• **MATERIAL SHOWN**:

---*---

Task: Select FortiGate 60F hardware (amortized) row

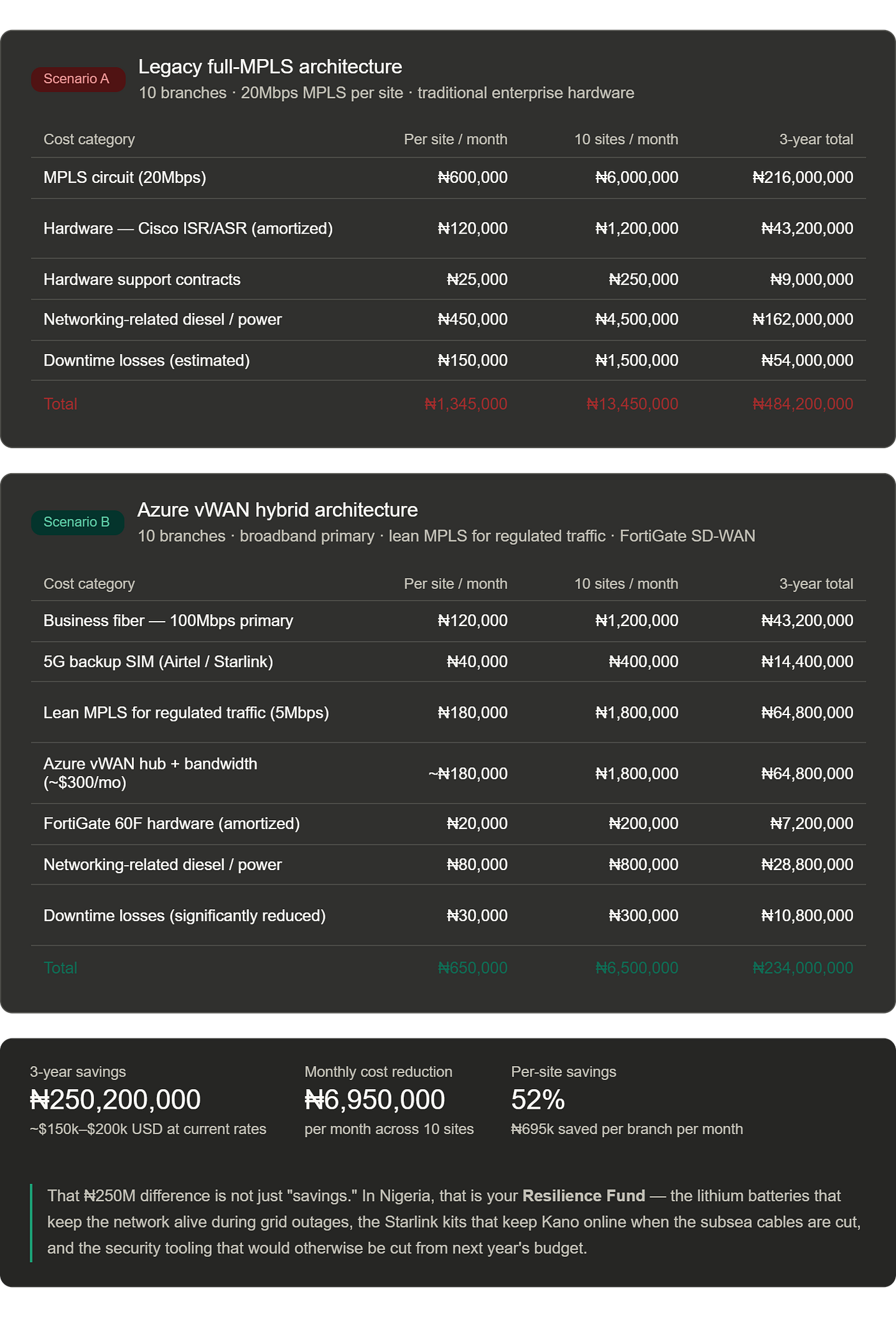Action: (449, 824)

---*---

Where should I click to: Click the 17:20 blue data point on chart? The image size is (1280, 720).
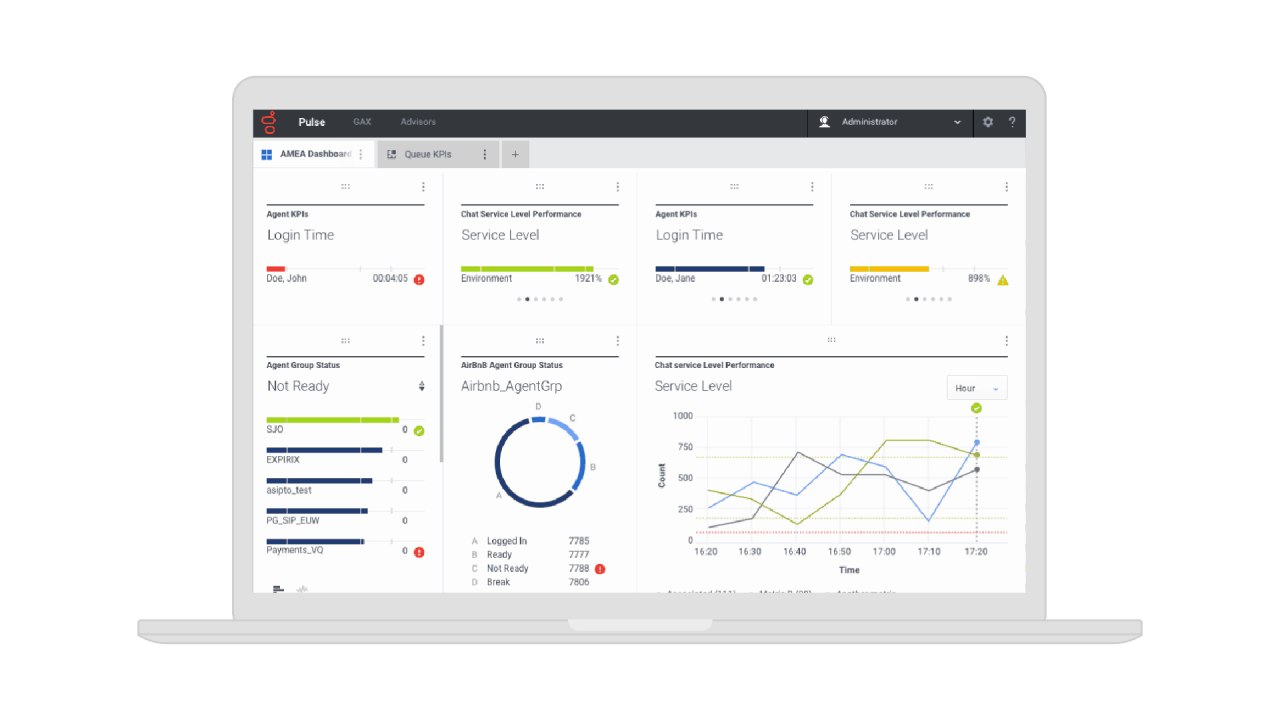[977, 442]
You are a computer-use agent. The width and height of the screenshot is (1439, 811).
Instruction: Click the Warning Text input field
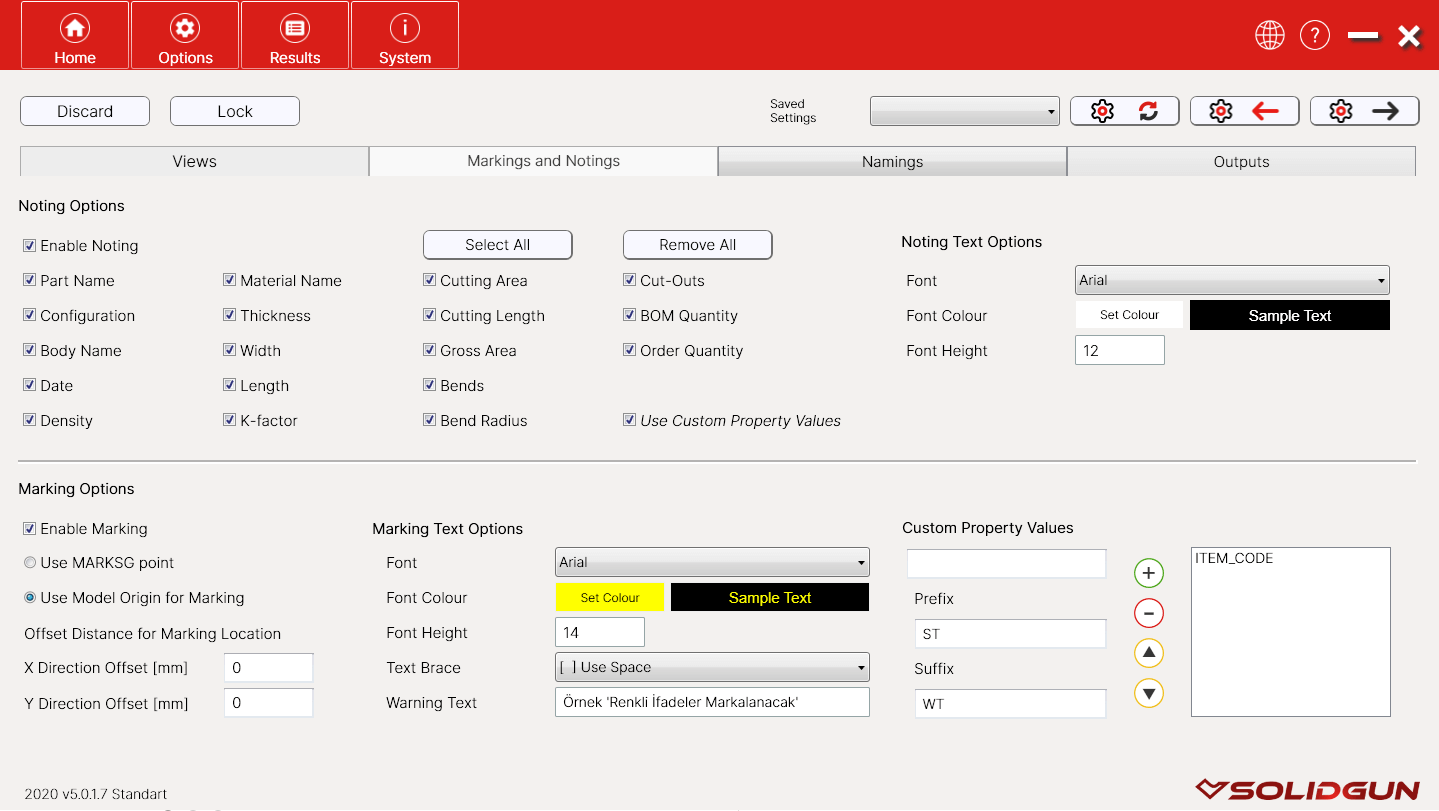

---*---

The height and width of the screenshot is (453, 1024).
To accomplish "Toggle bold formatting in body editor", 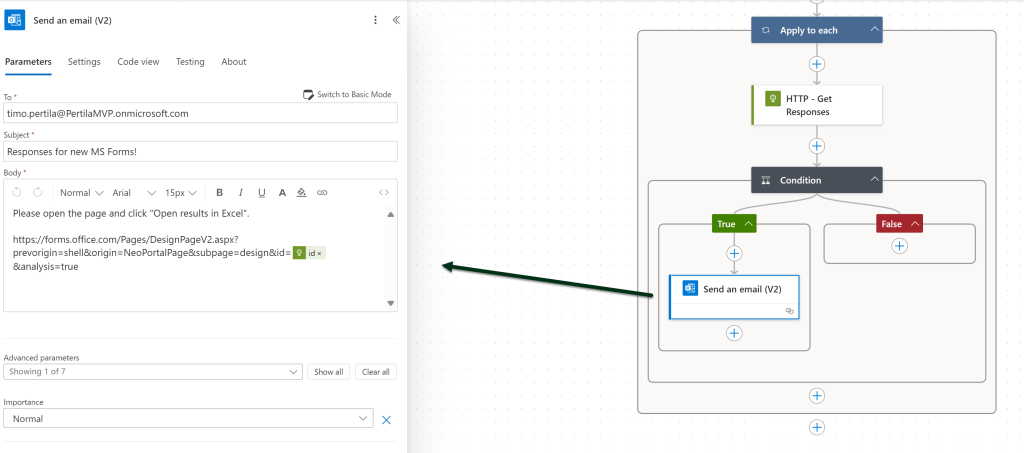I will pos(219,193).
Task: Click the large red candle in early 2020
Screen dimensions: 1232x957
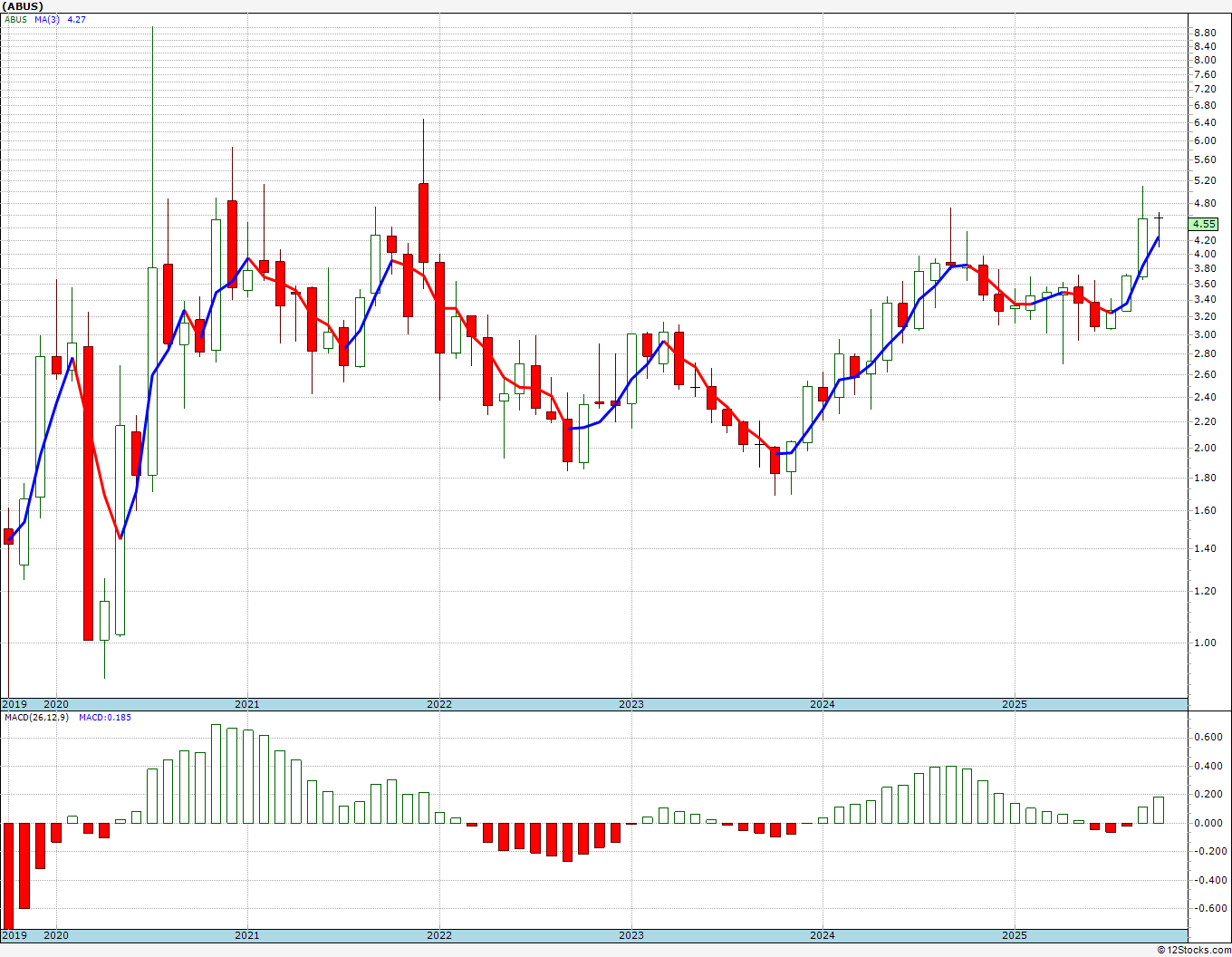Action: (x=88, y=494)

---*---

• **WHAT IS REQUIRED**:
With the line that has "You are a computer-use" as the first and the line that has "Instruction: Click the" as the last, repeat exactly that run of lines above and no more.

• **REPLY TO THE TASK**:
You are a computer-use agent. The width and height of the screenshot is (1439, 811).
Instruction: Click the Warning Text input field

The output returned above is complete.